Copy out these records word for word, all of them, and leave the pictures out of your copy.

## [Data for the task]
____

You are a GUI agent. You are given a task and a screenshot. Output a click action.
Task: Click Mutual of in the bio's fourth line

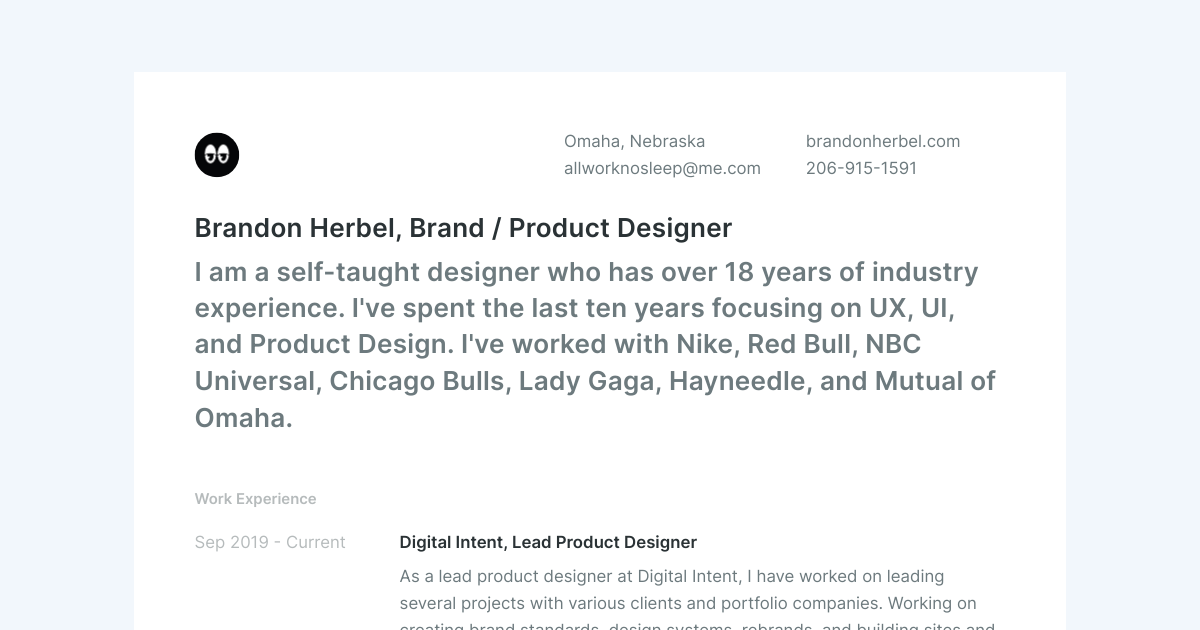pyautogui.click(x=935, y=381)
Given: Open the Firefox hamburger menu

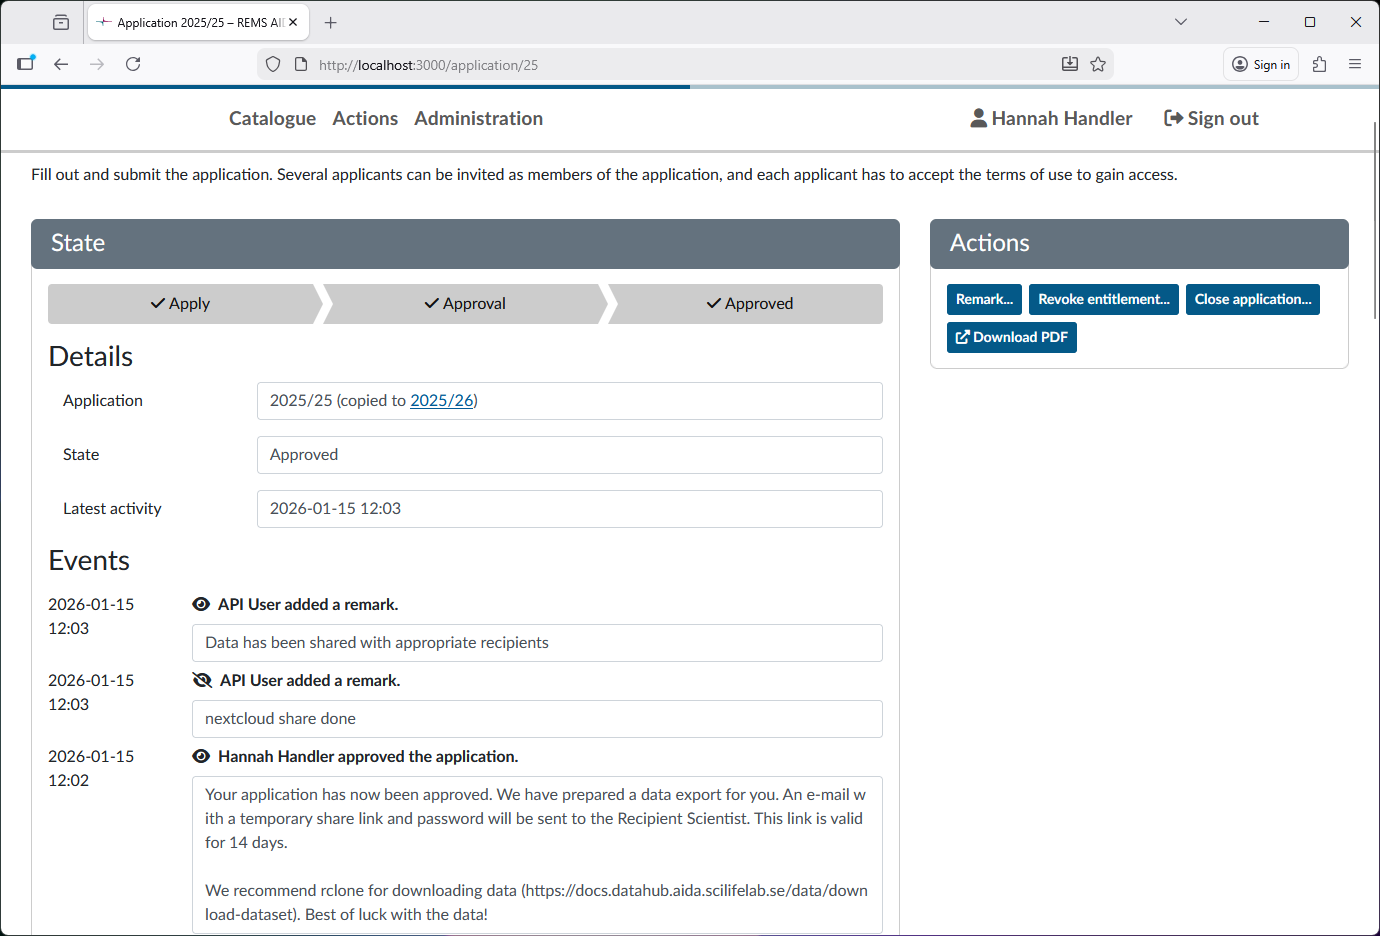Looking at the screenshot, I should 1355,63.
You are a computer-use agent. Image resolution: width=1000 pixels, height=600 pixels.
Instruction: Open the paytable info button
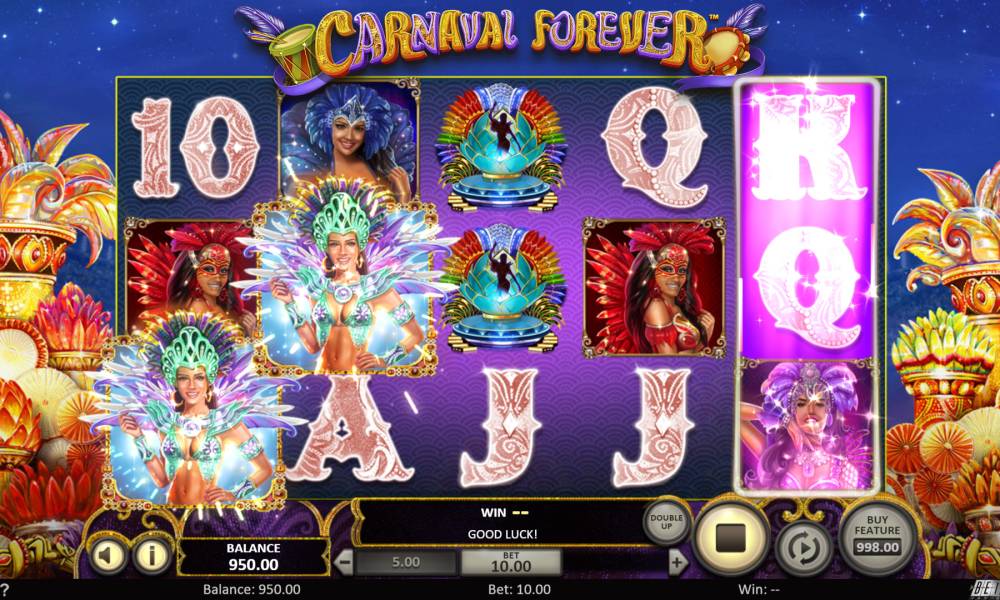152,556
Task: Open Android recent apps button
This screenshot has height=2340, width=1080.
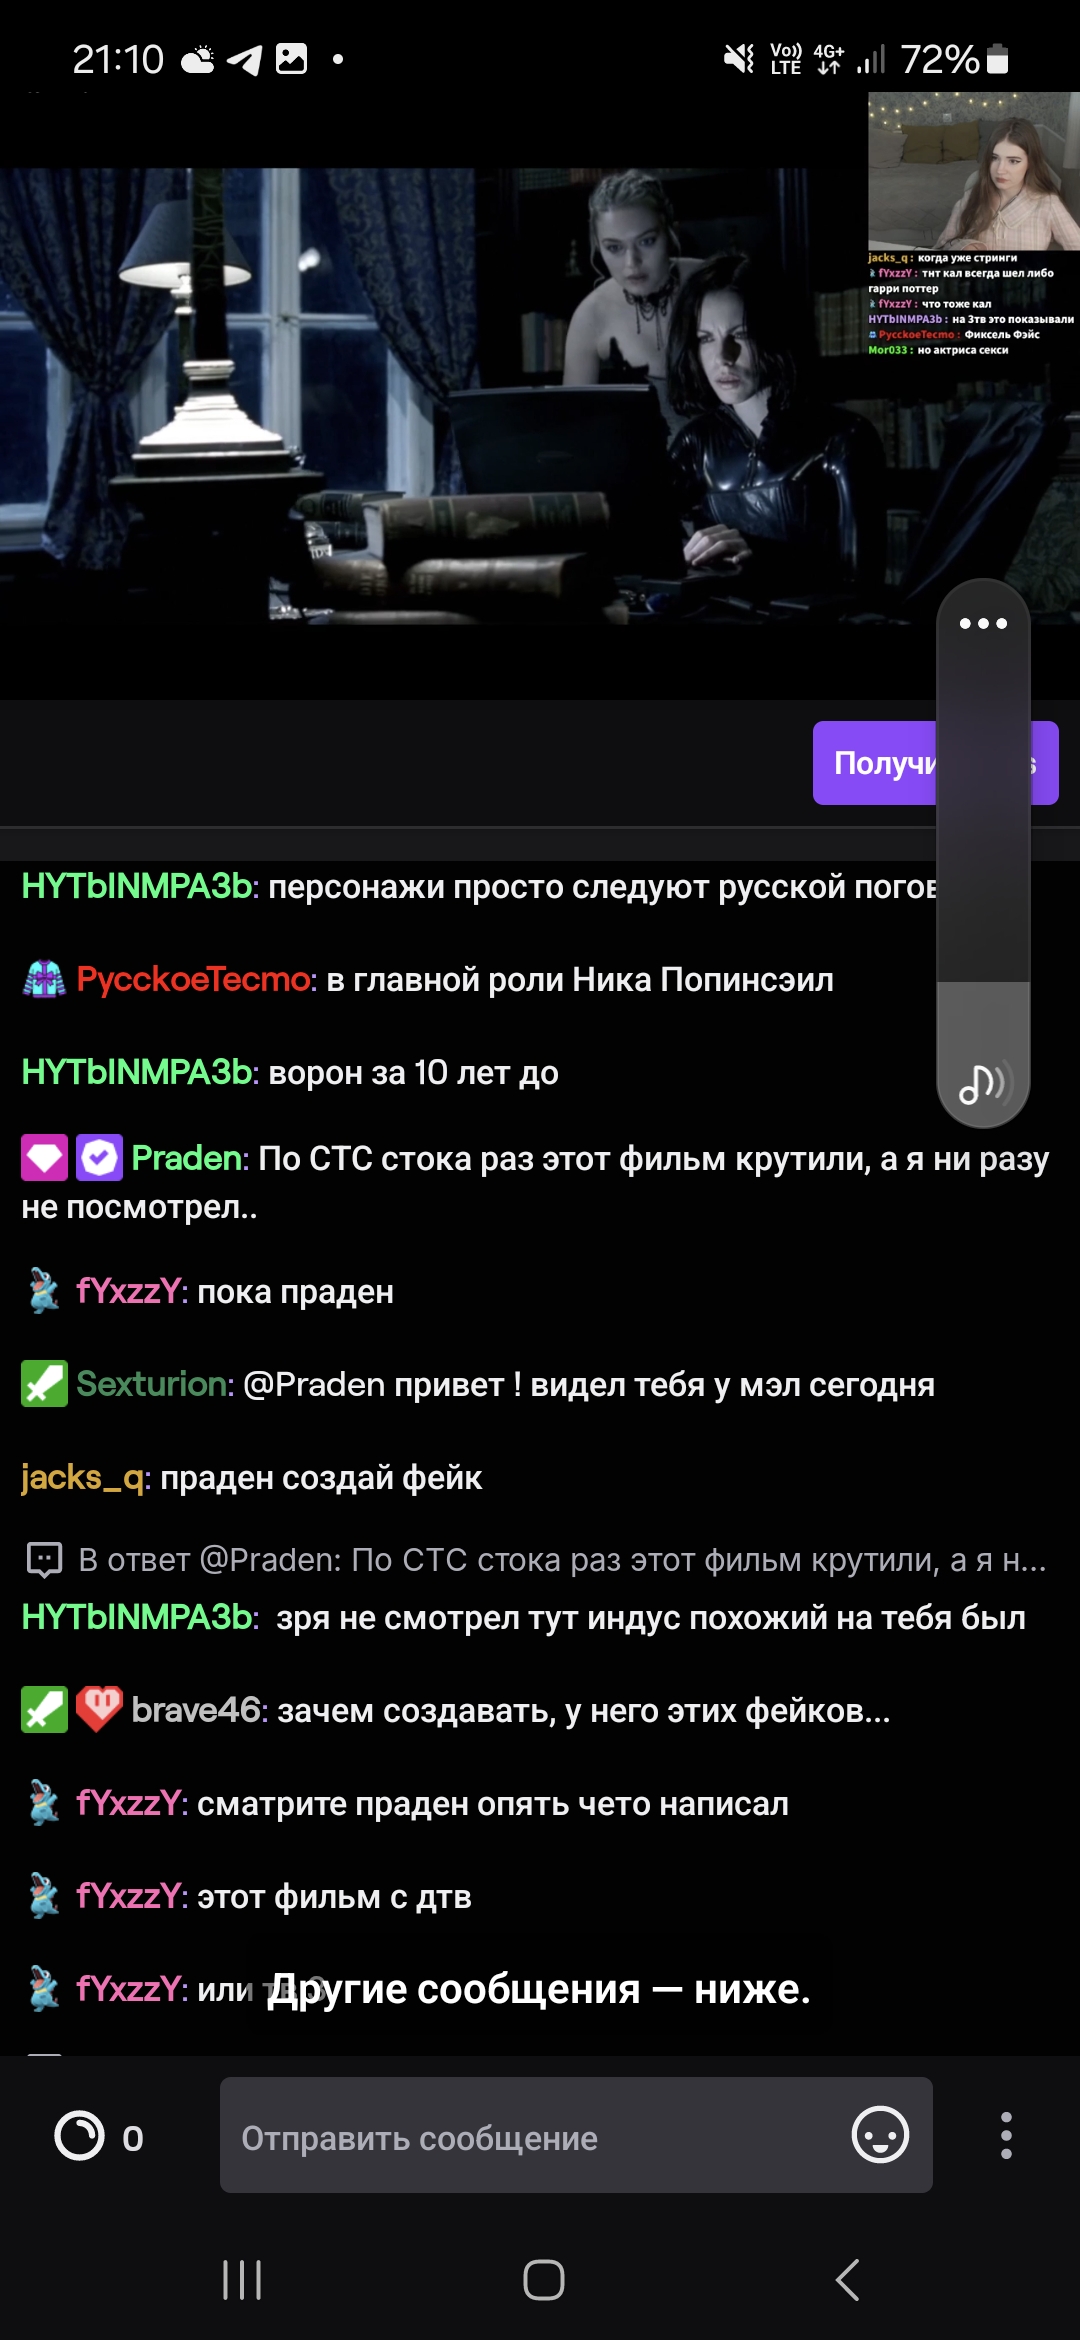Action: 242,2280
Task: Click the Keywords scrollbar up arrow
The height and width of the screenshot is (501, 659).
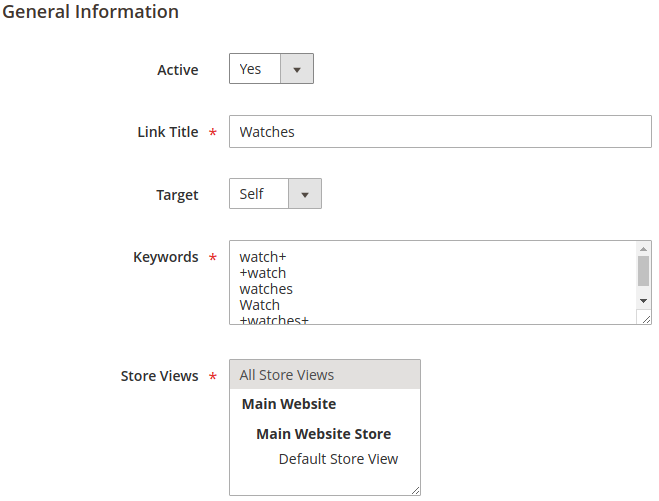Action: (x=644, y=249)
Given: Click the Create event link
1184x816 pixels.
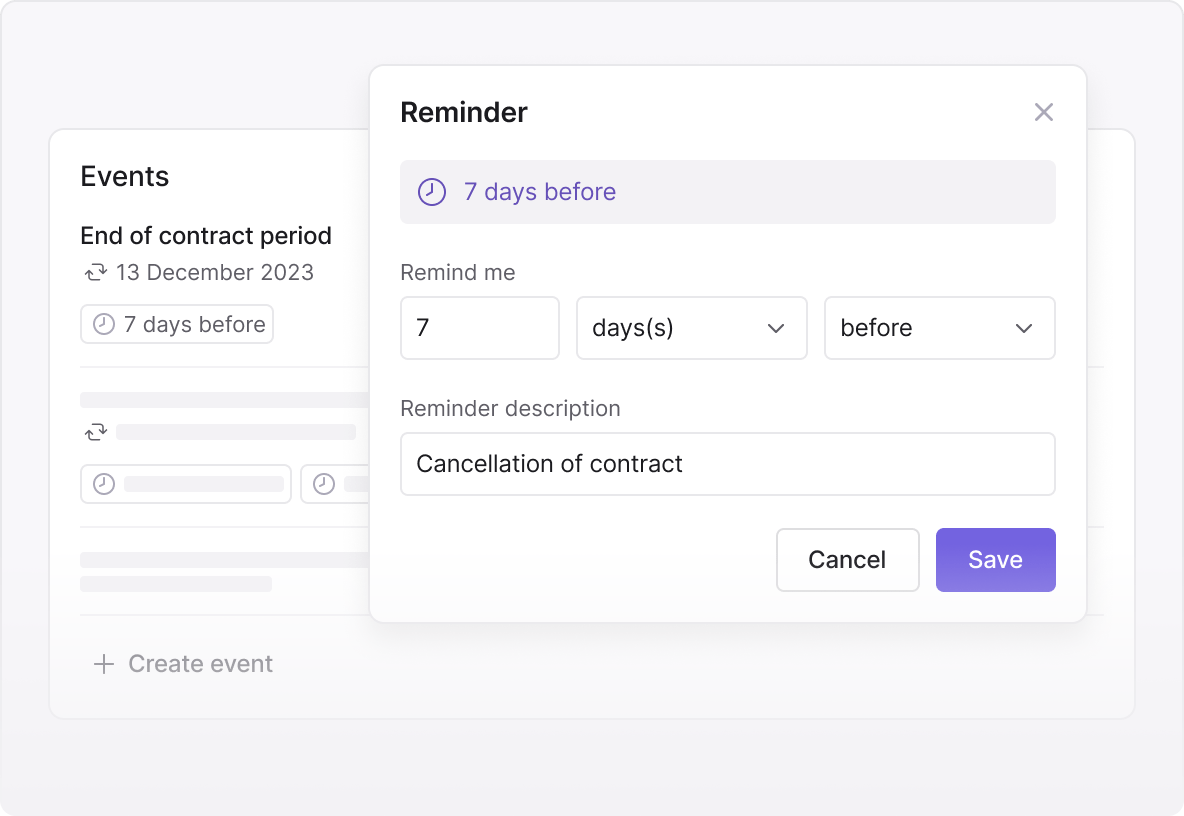Looking at the screenshot, I should tap(200, 663).
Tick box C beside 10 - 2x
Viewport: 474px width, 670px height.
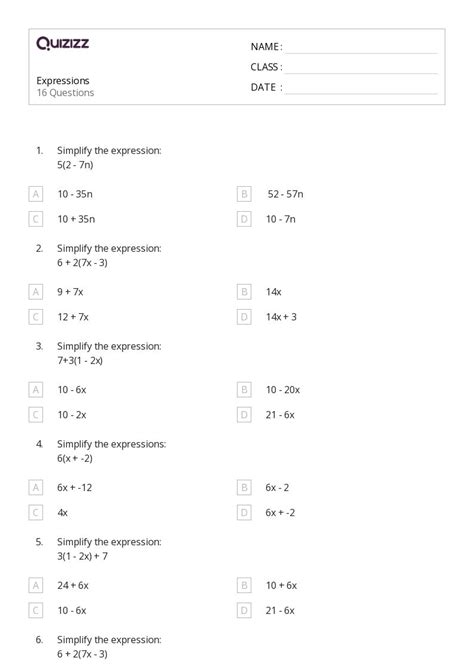(35, 415)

____

## [Solution to the problem]
You are a GUI agent. You are given a task and a screenshot. Output a click action.
Task: Click Mutual of in the bio's fourth line

pyautogui.click(x=935, y=381)
Given: Open the Firefox hamburger menu

Looking at the screenshot, I should 1355,63.
You are a computer-use agent. Image resolution: width=1000 pixels, height=600 pixels.
Instruction: Open the paytable info button
152,556
Task: Open Android recent apps button
This screenshot has height=2340, width=1080.
Action: 242,2280
Task: Click the Keywords scrollbar up arrow
The height and width of the screenshot is (501, 659).
Action: (x=644, y=249)
Given: Click the Create event link
1184x816 pixels.
Looking at the screenshot, I should tap(200, 663).
Tick box C beside 10 - 2x
Viewport: 474px width, 670px height.
(35, 415)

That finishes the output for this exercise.